Figure 5. VviMYB86 positively regulated proanthocyanidin (PA) synthesis in grape callus. (A) Identification of transgenic callus. The top was hygromycin gene expression detected by PCR and analyzed by gel electrophoresis. The below was the expression level of VviMYB86 in wild type (WT) callus and different transgenic lines (L1-L6). The value above the column referred to the transcripts of VviMYB86 in transgenic and WT calluses cultured under dark conditions. (B) The photos of WT callus and two independent VviMYB86 transgenic lines (L3 and L5). The left was WT callus and transgenic lines in their natural growth states cultured in darkness. The right was WT callus and transgenic lines after 4-Dimethylaminocinnamaldehyde (DMACA) staining. (C) The soluble and insoluble PA content in the WT callus and transgenic lines. FW, fresh weight. Data was expressed as means ± SD of three replicates. Asterisks indicated significant differences relative to the control by one-way ANOVA test (∗∗∗p < 0.001). (D) The relative expression of flavonoid pathway related structural genes. After several successive rounds of subculture, stable transgenic callus lines were established on selectable medium.
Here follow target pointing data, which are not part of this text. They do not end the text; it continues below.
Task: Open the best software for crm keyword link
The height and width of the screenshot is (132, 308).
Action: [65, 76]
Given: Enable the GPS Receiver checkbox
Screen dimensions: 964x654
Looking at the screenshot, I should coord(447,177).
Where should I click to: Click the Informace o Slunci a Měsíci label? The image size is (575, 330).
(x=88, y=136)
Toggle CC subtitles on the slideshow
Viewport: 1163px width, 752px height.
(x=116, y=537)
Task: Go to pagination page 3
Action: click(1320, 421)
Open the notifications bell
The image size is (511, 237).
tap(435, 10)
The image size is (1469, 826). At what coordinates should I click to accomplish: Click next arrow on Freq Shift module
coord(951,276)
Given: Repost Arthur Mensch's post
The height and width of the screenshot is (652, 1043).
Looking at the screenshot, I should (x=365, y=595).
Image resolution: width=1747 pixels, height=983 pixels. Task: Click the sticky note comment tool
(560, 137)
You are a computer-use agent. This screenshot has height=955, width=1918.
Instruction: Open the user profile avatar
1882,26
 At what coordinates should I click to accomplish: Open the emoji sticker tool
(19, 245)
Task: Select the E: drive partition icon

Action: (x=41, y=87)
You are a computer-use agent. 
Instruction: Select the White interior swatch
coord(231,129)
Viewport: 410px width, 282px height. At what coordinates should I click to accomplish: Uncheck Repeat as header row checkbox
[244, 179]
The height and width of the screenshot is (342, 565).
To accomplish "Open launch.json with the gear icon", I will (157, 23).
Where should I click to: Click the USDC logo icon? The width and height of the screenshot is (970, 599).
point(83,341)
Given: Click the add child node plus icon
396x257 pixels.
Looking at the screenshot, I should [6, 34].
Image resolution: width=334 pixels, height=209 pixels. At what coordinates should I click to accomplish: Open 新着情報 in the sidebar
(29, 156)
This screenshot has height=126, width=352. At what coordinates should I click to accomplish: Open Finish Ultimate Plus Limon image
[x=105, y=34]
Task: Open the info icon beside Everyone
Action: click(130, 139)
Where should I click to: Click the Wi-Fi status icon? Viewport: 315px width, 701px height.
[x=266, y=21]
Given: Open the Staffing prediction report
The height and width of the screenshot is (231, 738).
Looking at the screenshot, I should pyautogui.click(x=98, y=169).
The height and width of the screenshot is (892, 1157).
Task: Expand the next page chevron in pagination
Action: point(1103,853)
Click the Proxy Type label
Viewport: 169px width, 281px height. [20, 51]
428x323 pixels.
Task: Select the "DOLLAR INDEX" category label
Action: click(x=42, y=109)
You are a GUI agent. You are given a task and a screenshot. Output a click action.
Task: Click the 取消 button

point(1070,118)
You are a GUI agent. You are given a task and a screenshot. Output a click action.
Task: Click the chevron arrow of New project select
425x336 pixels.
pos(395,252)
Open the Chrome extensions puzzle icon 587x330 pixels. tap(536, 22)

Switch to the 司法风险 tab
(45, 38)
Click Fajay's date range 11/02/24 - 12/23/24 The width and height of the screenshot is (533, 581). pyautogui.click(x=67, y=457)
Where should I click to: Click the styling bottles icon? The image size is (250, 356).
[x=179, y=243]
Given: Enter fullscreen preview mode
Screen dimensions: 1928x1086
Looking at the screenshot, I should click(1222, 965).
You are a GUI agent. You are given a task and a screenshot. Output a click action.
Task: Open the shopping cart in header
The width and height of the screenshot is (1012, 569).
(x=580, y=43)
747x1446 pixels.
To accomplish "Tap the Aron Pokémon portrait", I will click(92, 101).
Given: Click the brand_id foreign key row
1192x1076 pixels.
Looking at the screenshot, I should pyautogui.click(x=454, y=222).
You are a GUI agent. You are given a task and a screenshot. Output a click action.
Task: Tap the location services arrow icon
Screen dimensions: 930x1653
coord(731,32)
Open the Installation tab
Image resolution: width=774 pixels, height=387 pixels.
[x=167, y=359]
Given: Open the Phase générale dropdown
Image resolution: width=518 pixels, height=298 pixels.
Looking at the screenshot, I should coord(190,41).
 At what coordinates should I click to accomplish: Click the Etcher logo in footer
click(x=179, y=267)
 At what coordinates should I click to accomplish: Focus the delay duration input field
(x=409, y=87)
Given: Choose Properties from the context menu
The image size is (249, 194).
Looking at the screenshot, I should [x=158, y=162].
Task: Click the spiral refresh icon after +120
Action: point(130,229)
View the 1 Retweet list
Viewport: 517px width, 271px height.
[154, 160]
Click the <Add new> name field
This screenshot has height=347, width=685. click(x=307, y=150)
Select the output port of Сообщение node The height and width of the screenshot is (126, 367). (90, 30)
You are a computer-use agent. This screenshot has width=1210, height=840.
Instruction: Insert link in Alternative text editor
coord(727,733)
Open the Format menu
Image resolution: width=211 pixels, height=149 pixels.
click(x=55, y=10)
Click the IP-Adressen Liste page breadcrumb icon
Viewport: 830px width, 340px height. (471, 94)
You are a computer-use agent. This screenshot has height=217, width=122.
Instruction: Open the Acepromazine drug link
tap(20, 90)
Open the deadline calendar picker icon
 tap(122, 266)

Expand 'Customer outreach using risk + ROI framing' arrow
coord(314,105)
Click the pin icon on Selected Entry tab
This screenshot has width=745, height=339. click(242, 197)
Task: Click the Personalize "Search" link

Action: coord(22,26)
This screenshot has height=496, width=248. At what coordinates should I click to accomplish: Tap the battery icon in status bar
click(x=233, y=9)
Callus grown for 25 days was collected for each assay. CHS, chalcone synthase; CHI, chalcone isomerase; DFR, dihydroflavonol-4-reductase; LAR, leucoanthocyanidin reductase; ANR, anthocyanidin reductase; ANS, anthocyanidin synthase; UFGT; UDP-glucose: flavonoid-3-O-glucosyltransferase. (E) The relative expression of known flavonoid regulators. Data was expressed as means ± SD of three replicates. Asterisks indicated significant differences relative to the control by one-way ANOVA test (∗p < 0.05; ∗∗p < 0.01; ∗∗∗p < 0.001).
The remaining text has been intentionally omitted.